> _EXERCISE BRIEF_: Reproduce the entries below verbatim, everything from the very start down to and including the line that contains "The width and height of the screenshot is (562, 998).".

> _RECORDS SHOWN_:
◇ ◇ ◇ ◇ ◇ ◇ ◇
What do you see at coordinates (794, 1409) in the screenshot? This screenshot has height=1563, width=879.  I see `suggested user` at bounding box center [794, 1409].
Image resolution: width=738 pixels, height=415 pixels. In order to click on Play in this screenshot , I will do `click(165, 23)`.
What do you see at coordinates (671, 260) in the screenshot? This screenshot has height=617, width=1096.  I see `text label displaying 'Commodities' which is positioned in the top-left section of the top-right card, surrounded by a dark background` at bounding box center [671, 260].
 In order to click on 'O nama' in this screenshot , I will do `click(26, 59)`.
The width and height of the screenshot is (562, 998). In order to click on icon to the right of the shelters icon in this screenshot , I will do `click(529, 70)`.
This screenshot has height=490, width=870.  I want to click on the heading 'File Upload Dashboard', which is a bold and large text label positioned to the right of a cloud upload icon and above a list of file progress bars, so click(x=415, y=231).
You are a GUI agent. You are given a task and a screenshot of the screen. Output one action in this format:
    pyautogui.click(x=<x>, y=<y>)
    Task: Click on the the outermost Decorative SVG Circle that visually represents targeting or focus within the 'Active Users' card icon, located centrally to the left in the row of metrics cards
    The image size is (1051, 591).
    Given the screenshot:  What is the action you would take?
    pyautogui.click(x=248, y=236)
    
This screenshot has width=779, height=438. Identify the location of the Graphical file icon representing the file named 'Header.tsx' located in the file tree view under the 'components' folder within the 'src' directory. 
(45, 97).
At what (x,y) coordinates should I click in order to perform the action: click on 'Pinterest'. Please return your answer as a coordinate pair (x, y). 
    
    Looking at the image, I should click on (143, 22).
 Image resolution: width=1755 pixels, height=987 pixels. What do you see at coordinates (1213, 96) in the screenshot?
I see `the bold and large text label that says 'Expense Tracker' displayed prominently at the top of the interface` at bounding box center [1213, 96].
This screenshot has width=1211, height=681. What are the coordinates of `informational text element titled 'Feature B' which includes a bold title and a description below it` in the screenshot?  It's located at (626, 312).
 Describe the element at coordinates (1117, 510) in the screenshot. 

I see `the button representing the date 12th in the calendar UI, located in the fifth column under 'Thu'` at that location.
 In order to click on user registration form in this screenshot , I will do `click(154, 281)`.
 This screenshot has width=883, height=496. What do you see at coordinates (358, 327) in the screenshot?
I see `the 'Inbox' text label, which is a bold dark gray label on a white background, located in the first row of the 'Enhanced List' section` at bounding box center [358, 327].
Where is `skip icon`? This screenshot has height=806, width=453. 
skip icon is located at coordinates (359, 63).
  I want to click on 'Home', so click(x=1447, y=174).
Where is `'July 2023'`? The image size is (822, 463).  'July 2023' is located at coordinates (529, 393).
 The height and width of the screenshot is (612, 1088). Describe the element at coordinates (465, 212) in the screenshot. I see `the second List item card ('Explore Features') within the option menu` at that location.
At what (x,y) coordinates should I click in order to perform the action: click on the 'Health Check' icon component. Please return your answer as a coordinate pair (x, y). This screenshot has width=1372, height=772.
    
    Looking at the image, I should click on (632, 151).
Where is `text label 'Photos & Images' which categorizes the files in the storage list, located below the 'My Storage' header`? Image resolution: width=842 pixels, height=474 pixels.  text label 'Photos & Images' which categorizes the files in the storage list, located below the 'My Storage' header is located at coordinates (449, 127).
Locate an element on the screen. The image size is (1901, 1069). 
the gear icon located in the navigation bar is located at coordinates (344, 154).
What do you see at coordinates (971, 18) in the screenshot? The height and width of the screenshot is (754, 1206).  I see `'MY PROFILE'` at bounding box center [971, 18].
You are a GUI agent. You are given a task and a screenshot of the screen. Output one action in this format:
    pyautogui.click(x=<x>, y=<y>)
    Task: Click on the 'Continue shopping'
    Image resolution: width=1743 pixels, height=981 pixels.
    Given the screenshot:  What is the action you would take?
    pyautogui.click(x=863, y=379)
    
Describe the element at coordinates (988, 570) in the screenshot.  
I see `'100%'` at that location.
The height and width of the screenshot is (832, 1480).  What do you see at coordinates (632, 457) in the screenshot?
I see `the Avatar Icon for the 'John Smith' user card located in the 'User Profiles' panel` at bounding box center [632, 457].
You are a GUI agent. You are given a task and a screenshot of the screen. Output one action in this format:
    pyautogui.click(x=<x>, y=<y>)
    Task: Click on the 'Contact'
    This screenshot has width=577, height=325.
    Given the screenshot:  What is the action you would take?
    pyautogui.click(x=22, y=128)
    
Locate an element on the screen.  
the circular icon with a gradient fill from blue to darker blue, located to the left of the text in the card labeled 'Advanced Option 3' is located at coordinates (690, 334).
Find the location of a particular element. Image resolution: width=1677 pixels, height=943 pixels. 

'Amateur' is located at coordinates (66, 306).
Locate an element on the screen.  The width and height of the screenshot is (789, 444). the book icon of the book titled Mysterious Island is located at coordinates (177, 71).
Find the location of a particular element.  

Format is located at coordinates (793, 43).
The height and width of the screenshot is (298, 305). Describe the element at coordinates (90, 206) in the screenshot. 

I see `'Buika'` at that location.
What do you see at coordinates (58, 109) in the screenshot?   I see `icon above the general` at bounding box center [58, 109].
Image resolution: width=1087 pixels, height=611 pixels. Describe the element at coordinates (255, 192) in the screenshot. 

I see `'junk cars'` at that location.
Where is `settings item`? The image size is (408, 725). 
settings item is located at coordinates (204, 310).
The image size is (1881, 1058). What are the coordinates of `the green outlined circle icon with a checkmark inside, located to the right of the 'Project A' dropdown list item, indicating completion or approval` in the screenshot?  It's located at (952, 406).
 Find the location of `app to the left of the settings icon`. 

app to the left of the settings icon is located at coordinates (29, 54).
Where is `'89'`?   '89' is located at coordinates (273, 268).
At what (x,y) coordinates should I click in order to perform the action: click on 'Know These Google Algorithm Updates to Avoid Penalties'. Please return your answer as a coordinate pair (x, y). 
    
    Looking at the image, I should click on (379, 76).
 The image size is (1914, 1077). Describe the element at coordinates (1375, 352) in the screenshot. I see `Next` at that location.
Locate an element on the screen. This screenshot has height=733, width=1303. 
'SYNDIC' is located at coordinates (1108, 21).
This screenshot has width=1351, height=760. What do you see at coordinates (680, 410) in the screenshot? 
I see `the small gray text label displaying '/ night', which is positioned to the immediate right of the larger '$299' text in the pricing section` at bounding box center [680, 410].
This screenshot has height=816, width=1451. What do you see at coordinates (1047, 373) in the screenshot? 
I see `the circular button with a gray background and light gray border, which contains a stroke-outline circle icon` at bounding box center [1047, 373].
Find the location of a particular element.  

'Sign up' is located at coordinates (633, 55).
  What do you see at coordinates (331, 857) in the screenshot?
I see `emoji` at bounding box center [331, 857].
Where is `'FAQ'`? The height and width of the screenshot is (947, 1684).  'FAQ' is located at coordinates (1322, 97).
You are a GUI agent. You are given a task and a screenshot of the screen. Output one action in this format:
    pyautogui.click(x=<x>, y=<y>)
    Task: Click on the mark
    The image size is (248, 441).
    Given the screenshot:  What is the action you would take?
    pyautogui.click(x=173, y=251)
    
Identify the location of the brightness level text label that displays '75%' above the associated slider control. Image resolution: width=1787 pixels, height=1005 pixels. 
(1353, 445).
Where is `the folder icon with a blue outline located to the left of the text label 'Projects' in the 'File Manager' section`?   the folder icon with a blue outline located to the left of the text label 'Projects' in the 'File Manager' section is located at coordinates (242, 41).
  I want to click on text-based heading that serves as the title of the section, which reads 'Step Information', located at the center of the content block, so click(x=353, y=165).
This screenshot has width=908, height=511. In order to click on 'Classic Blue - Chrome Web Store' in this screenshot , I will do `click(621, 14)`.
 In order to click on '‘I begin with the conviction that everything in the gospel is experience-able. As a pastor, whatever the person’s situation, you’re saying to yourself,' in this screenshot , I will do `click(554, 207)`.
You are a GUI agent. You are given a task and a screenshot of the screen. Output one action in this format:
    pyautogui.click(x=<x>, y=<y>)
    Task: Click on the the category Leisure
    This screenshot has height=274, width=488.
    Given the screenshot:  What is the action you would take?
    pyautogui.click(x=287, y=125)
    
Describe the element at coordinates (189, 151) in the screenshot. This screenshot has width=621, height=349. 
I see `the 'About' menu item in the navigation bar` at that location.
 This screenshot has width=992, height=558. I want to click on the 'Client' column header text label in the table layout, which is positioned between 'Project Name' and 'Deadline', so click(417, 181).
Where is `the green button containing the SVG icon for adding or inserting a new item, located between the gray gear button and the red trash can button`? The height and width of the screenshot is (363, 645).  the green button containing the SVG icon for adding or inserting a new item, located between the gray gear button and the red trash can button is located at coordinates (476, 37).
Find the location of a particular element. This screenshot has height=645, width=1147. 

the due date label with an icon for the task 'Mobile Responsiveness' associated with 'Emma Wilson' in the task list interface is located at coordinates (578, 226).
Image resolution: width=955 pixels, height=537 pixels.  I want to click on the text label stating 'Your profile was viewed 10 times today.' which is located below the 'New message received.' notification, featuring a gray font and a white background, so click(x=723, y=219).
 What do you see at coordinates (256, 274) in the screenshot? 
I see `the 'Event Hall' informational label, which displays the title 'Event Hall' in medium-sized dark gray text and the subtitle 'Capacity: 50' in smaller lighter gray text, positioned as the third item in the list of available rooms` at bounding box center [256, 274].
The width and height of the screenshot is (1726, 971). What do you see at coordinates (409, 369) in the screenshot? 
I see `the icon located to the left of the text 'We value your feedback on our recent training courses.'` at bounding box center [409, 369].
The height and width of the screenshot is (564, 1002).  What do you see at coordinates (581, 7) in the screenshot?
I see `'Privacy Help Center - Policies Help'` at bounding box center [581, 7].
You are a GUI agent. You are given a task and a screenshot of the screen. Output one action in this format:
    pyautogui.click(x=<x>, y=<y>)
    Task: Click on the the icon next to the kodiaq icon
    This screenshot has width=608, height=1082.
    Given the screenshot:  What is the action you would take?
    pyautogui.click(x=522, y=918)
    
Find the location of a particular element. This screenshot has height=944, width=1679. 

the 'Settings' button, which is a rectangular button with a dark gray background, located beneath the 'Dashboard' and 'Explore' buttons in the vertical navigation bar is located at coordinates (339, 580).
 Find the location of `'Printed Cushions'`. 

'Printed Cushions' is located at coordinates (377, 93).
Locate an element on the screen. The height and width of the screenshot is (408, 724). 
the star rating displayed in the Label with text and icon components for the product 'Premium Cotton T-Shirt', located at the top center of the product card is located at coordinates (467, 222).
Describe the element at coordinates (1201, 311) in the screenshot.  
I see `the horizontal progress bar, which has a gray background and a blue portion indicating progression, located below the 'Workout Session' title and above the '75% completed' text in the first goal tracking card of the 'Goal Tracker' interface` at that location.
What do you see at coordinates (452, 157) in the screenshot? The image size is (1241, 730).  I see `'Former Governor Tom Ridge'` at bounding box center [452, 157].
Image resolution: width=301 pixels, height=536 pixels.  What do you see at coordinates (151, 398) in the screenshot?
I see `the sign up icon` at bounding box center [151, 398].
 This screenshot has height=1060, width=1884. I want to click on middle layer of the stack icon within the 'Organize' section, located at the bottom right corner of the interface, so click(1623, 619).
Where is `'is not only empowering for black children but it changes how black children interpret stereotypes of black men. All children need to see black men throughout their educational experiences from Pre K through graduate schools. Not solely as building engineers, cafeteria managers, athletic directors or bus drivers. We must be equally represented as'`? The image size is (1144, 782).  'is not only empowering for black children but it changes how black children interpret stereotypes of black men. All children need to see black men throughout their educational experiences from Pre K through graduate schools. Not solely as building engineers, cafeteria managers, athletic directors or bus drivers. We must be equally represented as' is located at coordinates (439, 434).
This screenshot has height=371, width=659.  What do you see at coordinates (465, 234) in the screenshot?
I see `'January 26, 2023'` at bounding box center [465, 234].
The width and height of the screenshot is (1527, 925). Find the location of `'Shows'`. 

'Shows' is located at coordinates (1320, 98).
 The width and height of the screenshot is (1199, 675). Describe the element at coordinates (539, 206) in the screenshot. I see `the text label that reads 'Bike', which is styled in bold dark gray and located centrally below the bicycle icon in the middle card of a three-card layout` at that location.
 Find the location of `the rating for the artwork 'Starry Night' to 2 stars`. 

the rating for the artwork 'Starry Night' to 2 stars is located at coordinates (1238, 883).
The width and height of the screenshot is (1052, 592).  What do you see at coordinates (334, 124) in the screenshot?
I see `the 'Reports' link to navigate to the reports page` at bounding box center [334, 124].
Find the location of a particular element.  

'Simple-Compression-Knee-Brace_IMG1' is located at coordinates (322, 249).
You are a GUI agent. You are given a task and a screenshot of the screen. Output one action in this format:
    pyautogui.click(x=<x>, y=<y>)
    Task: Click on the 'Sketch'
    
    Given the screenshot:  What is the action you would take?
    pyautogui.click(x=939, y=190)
◇ ◇ ◇ ◇ ◇ ◇ ◇
> _TASK RESULT_:
What do you see at coordinates (794, 1409) in the screenshot? This screenshot has height=1563, width=879.  I see `suggested user` at bounding box center [794, 1409].
Image resolution: width=738 pixels, height=415 pixels. In order to click on Play in this screenshot , I will do `click(165, 23)`.
What do you see at coordinates (671, 260) in the screenshot? This screenshot has height=617, width=1096.  I see `text label displaying 'Commodities' which is positioned in the top-left section of the top-right card, surrounded by a dark background` at bounding box center [671, 260].
 In order to click on 'O nama' in this screenshot , I will do `click(26, 59)`.
The width and height of the screenshot is (562, 998). In order to click on icon to the right of the shelters icon in this screenshot , I will do `click(529, 70)`.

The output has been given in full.